Over to the side, Gintoki seemed to be freaking out and demanding a carton of strawberry milk, Shinpachi and the shady looking guy (what was his name? Hasegawa?) seemed to be trying to comfort him, Katsura was mumbling something to himself about overthrowing the Bakufu, Sougo was still holding on to Katsura's chain, a bored look on his face, and Yamazaki was struggling to fix his broken badminton racket with his teeth.

_Why is there not a single person here that could help me escape? How come none of them are resisting? Why did it have to be them?_

"Well, let's not waste any more time… the first dare will be done by Gintoki Sakata. And since I'm personally a huge GinHiji fan, his dare will be to sit in Hijikata's lap, and do anything, anything _sexual _I mean, of his choice for two minutes." Giggling and murmurs ofanticipation were heard from behind the camera.

Gintoki slowly turned his head to stare at Hijikata, a deer-in-the-headlights look in his usually dead-fish eyes.

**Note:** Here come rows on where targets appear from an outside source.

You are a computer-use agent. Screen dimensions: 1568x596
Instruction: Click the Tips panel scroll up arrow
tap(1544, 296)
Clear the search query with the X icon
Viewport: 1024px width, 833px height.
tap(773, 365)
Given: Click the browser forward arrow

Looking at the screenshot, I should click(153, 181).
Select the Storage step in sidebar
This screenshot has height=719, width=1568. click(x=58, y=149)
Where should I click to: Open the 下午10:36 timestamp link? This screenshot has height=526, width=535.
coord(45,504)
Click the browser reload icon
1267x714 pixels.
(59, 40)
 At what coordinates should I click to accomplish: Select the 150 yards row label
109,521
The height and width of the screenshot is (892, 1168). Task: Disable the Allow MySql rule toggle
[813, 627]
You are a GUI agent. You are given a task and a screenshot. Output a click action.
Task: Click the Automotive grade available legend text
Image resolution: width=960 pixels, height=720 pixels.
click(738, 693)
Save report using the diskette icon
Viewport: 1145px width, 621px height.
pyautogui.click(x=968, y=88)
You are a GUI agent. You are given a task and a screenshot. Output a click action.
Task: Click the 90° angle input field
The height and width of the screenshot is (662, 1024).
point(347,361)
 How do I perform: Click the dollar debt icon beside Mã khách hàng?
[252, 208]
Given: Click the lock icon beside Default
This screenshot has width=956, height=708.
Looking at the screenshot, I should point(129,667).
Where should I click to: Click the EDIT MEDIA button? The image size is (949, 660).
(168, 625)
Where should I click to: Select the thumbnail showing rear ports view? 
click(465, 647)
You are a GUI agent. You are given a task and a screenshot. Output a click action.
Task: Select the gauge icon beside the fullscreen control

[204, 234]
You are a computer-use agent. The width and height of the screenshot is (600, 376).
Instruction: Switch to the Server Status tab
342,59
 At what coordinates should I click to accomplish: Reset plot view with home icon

"Oh, and we forgot to mention another thing! Whoever is doing the dare will be automatically freed from their chains! Of course, once you're done your dare, the handcuffs will automatically re-lock themselves around your hands (courtesy of author-san's ability to make anything happen) to prevent anything unexpected. Now, go, let's not keep the fangirls waiting!" The screen flickered off.

A click could be heard in the dead silence of the room, as the handcuffs that were once around Gintoki's hands dropped to the floor.

Hijikata cursed the day he was born.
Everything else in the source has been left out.